Entries for locating text and items:
* * *

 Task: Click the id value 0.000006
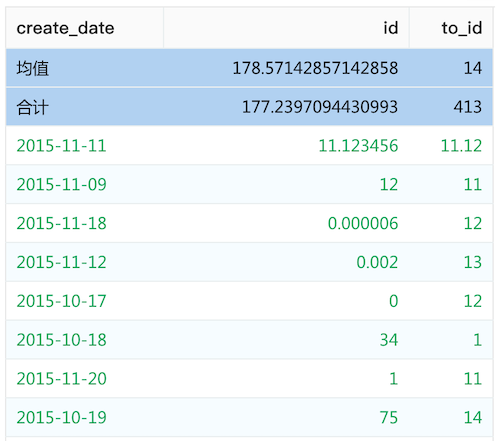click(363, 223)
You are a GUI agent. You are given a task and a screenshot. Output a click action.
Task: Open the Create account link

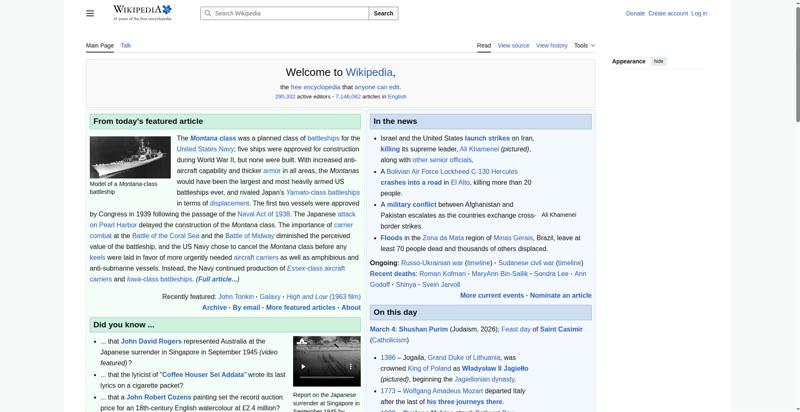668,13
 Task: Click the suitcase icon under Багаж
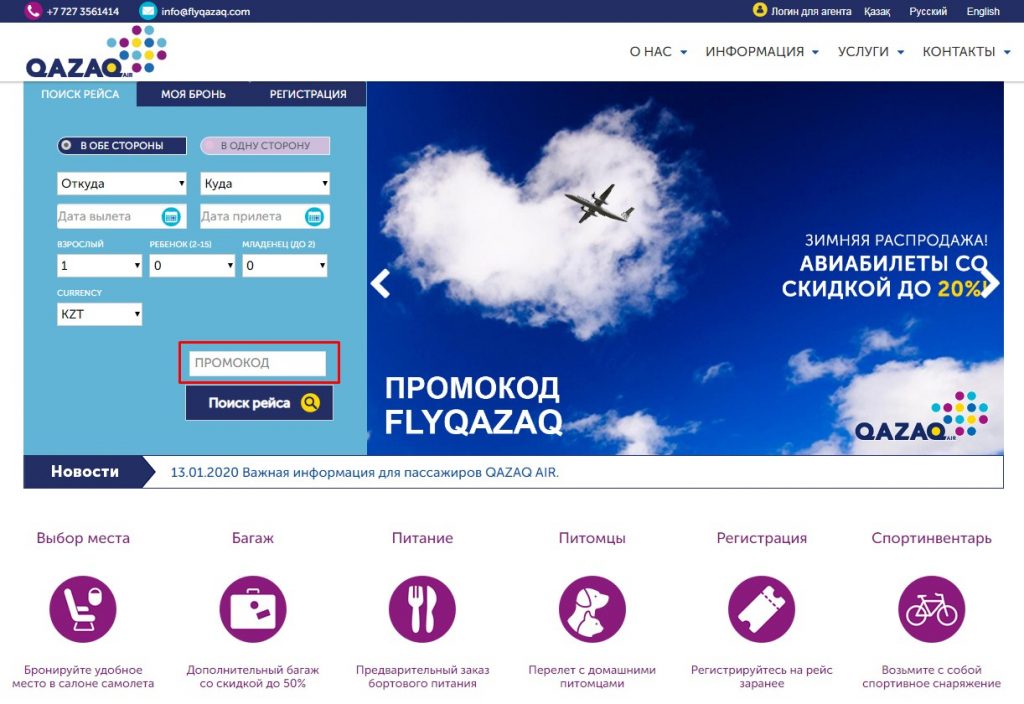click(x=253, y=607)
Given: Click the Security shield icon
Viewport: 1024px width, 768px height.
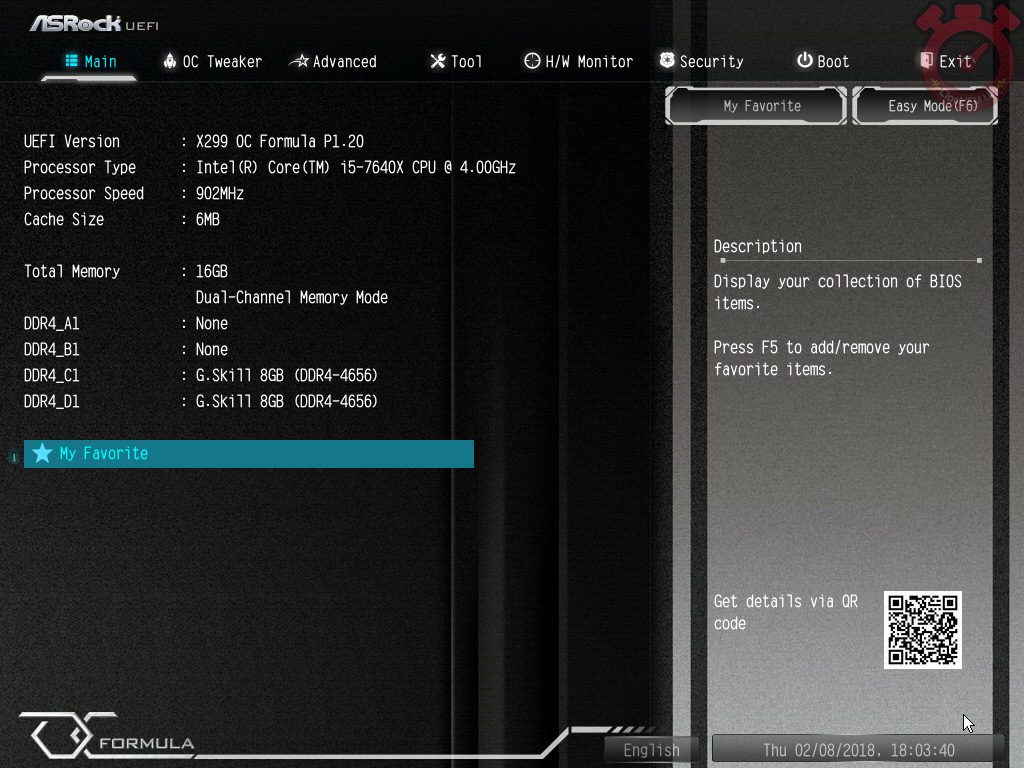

* * *

Work to complete –
Could you output every line of the records above as a numbered list, omitting blank lines and leaving the pictures out?

Reply –
1.  Task: Click the id value 0.000006
2. click(363, 223)
3. You are a GUI agent. You are given a task and a screenshot. Output a click action.
4. Task: Open the Create account link
5. 668,13
6.  Task: Click the suitcase icon under Багаж
7. click(x=253, y=607)
8. Given: Click the Security shield icon
9. Viewport: 1024px width, 768px height.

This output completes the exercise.